More often than not, however, we hire the 'square pegs in round holes' and the establishment kicks in; we start filing the edges, rounding the corners and molding them just enough so that they start fitting in. One of two undesirable things happens - we either clone one more of 'us' or the person leaves.

When managed appropriately the benefits of diverse, edgy talent can be immense - in addition to diverse input on important projects, the organisation creates an ongoing pool of fresh thinking and ideas.

This article examines the challenging but rewarding catalyst of inside out change - bringing in edgy people, have them settle in (but not fit too much!) so they can challenge, question and make change happen from within.

This starts with hiring and the importance of checking for mutual fit. Paradoxically, for inside out change, the need for a values fit is even more - it requires courage to sometimes say no to highly qualified candidates who may not reflect the company values.

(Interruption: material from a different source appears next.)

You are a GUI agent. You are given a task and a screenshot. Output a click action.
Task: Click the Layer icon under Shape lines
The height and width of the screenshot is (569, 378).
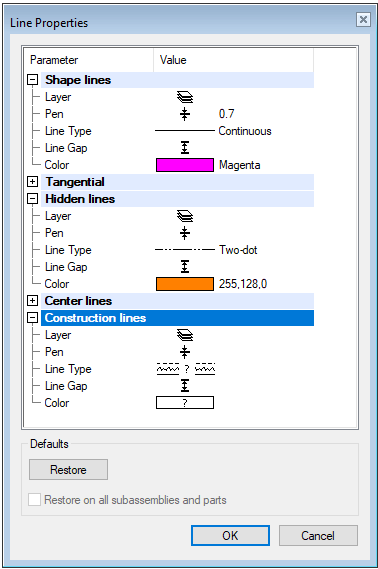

The best way to attract bright creative stars is through a strong reputation. Your current employees are your most credible ambassadors for what the company offers, the sort of work it does and - most importantly - its unique culture and ethos. A company's culture is not experienced through the placards in reception or in meeting rooms - it lives and breathes by the water cooler, cafeteria and work stations.

A well articulated and lived vision - the opportunity to be part of building something, is a magnet for these people.

Once creative talent has been attracted through the door, the ensuing challenge is to retain it. Mutual on-boarding programmes focus on understanding who people are as much as relating who the organisation is.

This establishes a company as willing to be molded and defined by its people, as much as the other way around.

The particular traits of 'edgy' people, such as a tendency to challenge and push themselves and their colleagues, can enrich and benefit any company. Original thoughts and ideas evolve a business and while the impact on the bottom line is hard to measure, a 2009 study by the Institute for Prospective Technological Studies predicts that 70-80% of business growth will be based on 'new knowledge'.

However, as 'newness junkies', 'edgy' types get bored easily, so employers need to offer constant learning and new challenges.

Creative people are expressive and questioning by nature - that's how they learn - so this should be taken in the right spirit.

Managers' role here is to manage potential conflicts that may arise. Again, shared values and vision can serve as a good starting point - 'what can we agree upon'? From there, it's easier to move to - 'so what do we disagree upon?' Resolution is easier when there is a shared purpose. If differences persist, it is for the managers to frame them as a good problem to have rather than forcing alignment to the least common denominator.

After all, that is why we brought in the questioners and challengers. Lastly, managers need to ensure that the conflict remains issue based rather than projected on individuals.

Fostering an organisational culture that entices 'different', cutting-edge thinkers is a challenge but a worthwhile one - having creative people on board opens up a world of possibilities and brings fresh perspectives in. Companies who have clearly articulated core values and reflect this through how they hire, train and reward allow for these values to extend into the organisation's spirit and culture.

Beyond this, however, a fluid approach that avoids a prescriptive organisational structure is crucial to nurture innovative people to drive positive change from the inside out.